Mar 31, 2015 Newsdesk Latest News, Rest of Asia, Top of the deck  
Australia-listed boutique casino operator Donaco International Ltd said the acquisition of the Star Vegas Resort and Club casino property in Poipet, Cambodia, faces a “delay of up to two months” as the company finalises the details of a new debt facility.
Donaco said in January that it was acquiring the Star Vegas (pictured) for a consideration price of US$360 million.
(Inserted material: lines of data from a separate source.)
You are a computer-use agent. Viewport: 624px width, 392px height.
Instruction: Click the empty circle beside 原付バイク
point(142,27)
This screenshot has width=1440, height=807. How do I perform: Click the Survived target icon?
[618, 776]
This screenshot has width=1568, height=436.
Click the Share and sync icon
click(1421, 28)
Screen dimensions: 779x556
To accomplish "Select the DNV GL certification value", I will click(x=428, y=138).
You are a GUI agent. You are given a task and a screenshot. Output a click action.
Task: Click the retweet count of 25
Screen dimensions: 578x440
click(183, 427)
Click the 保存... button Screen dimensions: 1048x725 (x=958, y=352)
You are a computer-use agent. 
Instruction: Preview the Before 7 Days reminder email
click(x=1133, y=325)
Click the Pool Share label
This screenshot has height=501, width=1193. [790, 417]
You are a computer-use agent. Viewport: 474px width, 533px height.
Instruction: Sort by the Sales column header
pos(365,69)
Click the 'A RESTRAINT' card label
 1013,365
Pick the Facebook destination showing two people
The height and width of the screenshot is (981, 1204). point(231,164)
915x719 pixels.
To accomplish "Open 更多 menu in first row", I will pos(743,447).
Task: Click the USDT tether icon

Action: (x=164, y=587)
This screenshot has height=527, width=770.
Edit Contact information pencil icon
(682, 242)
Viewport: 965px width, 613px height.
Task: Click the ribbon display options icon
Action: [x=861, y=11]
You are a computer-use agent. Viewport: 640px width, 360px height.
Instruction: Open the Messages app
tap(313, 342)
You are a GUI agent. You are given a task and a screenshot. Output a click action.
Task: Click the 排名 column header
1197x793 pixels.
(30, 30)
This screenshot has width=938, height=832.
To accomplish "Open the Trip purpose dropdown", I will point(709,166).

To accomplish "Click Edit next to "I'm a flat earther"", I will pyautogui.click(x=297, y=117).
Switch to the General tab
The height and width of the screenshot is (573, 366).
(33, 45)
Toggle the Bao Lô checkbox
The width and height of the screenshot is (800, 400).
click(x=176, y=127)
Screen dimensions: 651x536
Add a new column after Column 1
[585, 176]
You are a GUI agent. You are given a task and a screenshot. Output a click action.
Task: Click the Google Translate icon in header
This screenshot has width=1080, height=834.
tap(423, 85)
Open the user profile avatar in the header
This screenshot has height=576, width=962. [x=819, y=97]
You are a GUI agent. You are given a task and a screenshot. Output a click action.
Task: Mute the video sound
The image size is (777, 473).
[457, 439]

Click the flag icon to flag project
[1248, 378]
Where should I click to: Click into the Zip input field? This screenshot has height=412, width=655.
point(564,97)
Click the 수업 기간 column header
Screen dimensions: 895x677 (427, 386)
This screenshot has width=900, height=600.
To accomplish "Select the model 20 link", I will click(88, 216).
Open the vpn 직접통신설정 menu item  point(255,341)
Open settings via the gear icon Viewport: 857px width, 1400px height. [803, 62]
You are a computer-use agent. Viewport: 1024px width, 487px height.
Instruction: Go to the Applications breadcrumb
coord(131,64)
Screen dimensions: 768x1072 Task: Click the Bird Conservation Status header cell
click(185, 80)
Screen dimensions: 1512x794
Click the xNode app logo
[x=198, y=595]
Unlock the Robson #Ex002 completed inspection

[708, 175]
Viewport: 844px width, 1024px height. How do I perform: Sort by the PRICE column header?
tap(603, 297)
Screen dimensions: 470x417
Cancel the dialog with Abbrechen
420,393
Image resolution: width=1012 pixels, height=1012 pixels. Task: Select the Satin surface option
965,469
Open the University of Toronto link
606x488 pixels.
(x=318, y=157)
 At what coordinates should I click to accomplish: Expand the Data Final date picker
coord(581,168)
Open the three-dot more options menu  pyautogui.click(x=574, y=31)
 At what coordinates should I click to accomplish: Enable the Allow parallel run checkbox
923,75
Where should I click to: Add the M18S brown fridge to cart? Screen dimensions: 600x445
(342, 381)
Donaco is currently a one-property operator, running the Aristo International casino hotel in Lao Cai, near Vietnam’s northern border with China.
The company has raised AUD132 million (US$100.8 million), excluding costs, from a share entitlement offer, Donaco’s chairman Stuart McGregor said in a presentation to shareholders at the extraordinary general meeting on Friday.
The casino operator earlier this month said it had obtained a US$100-million loan from Mega International Commercial Bank Co Ltd, a Taiwan-based lender with a “significant presence” in Cambodia and known to consumers as Mega Bank.
“Due to the need to resolve all of the conditions precedent to the satisfaction of both the company and Mega Bank, it is now expected that the transaction will complete, and the company will take possession of the Star Vegas business, by July 1, 2015,” Mr McGregor said in his address to shareholders on Friday.
He added: “This is a delay of up to two months from the originally planned time frame, but the company is determined to ensure that this major acquisition is completed on the right terms, and with all necessary matters dealt with to our satisfaction, for the benefit of our shareholders.”
The company has said the deal “will provide valuable diversification”, with the Star Vegas “focusing on the Thailand market, while the Aristo services the China market”.
Cambodia’s Phnom Penh Post newspaper, which first reported the delay, said the country’s government has not yet received any official letter about the deal.
The media outlet quoted Ros Phearun, deputy director of the finance industry department at the Ministry of Economy and Finance, saying the ministry has no power to interfere in the deal.
“We don’t have a law to manage the industry, so we cannot interfere with their deal, which why is we are going to draft a law to govern the industry,” Mr Phearun reportedly said.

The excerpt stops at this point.